El útero, ¿el lugar más peligroso?

Luchamos por un aire más sano, por fábricas más seguras, por calles con menos accidentes, por casas con rampas para inválidos. Pero entre tantos esfuerzos por evitar muertes y mejorar vidas, guardamos silencio ante el drama del aborto.

El nuevo siglo inicia con una fuerte conciencia de que la vida del planeta depende de nosotros, y de que vale la pena protegerla. ¿Por qué no protegerla, entonces, también cuando se trata de vidas humanas en el seno de sus madres? ¿Será que nos resulta indiferente que el útero materno se haya convertido, en muchos casos, en el lugar más peligroso para miles de hijos no amados?

Parece que nos hemos hecho casi insensibles al escuchar las “rutinarias” estadísticas del aborto. Millones de niños son eliminados, algunos en condiciones “higiénicas” (como si la higiene fuese un atenuante para matar a otros), otros en condiciones de peligro también para la vida de la madre.

No podemos sentirnos indiferentes ante este profundo drama humano. Necesitamos cambiar los corazones, promover una cultura del amor y del respeto, de la vida y de la esperanza.

El inicio de una nueva vida humana debería ser, en cualquier corazón bueno, una fuente de alegría. Aunque esa vida llegue en un momento difícil, aunque no sea completamente sana, aunque haya oposiciones de algunos que sólo piensan en sus proyectos y no en lo maravilloso que es poder tener un hijo.

Hay que cambiar los corazones de los jóvenes, para que no jueguen al sexo, para que no trivialicen el amor. De este modo se evitarán embarazos en condiciones de dificultad que muchas veces terminan en el drama del aborto. Por culpa de él (indiferente ante la vida del hijo) o de ella, de los padres o de los amigos, de los compañeros de estudios o de trabajo, de tantos que presionan para acabar con el “problema”, como si el hijo fuese alguien culpable de los errores de los grandes.

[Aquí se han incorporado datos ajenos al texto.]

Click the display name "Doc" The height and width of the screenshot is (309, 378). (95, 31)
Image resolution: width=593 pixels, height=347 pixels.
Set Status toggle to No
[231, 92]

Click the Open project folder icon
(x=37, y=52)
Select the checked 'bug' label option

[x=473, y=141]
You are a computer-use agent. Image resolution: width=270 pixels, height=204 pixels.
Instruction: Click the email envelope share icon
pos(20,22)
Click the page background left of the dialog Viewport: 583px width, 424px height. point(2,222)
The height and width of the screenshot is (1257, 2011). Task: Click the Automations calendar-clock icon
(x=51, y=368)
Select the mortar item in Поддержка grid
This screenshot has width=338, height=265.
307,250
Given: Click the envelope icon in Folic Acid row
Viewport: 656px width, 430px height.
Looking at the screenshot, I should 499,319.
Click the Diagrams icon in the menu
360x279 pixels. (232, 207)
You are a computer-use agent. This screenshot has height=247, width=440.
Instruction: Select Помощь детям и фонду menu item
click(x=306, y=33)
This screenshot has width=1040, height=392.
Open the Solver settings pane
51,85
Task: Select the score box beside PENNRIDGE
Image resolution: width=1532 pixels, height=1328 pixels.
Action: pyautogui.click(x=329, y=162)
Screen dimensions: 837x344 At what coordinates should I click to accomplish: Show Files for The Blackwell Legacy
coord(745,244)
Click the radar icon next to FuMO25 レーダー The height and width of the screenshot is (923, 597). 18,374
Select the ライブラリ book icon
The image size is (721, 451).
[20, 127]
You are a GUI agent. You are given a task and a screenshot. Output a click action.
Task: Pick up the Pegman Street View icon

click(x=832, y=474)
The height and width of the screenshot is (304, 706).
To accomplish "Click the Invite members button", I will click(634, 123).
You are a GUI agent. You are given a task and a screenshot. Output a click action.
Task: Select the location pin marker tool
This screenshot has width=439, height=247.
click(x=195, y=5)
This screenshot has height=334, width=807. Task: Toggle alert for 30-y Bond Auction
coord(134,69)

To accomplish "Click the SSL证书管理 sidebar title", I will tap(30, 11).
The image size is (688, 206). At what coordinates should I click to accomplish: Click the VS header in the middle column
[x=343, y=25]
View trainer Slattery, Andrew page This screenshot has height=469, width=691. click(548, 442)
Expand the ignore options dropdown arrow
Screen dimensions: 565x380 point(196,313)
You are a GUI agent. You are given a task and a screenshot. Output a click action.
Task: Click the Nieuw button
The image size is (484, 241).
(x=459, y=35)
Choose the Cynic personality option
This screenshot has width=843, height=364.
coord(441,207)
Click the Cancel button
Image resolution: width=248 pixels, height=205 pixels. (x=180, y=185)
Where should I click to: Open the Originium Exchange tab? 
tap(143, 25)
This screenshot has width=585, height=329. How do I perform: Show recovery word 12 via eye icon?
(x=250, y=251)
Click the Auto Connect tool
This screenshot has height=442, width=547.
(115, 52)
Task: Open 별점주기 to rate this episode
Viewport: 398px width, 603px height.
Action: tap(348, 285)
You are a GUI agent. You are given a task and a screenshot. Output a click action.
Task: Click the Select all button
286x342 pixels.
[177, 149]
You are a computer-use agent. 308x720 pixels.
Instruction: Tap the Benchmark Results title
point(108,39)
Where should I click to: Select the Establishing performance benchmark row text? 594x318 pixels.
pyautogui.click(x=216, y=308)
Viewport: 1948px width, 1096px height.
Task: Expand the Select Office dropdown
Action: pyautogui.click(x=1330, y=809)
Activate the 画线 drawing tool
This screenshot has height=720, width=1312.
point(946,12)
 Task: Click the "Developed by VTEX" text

Hay que cambiar los corazones de los adultos. Para que nunca unos padres de familia obliguen a la hija a abortar para “salvar su buen nombre”, para proteger una fama que no vale nada en comparación con la grandeza del dar el sí a la vida del hijo y del nieto. Para que nunca un jefe de trabajo amenace con el despido a una mujer por quedar embarazada. Para que nunca un médico, un profesional de la salud llamado a ser defensor de la vida humana, manche sus guantes (sus manos quedan cínicamente limpias) con la sangre de un hijo que avanzaba en el útero materno hacia el gran día de un nacimiento que le será negado.

Hay que cambiar, hemos de decirlo con dolor, los corazones de no pocos católicos que también incurren en este pecado. El “no matarás” del quinto mandamiento incluye también la prohibición del pecado del aborto. Por su enorme gravedad la Iglesia ha establecido, en el derecho canónico, que quien comete aborto sea excomulgado. Una pena severa, que debería ayudarnos a reflexionar y a detenerse si, por desgracia, se asomase por la cabeza de una madre, de un padre, de un médico, la idea de acabar con la vida de un hijo indefenso y débil.

Todos estamos llamados a proteger el ambiente de la vida. Cuidemos el aire, protejamos a los niños de las radiaciones peligrosas. Defendamos, especialmente, ese lugar tan maravilloso donde cada ser humano pasa los primeros meses de su existencia terrena: el útero materno. Defendámolos a través de la única fuerza que mueve el universo y hace bella cada vida nueva: el amor que acoge a todos. Especialmente al hijo, porque vale mucho, porque es bueno, porque hace grande y bella la vida del planeta, porque alegra el corazón del Padre de los cielos y de dos padres que optan por amar sin miedos.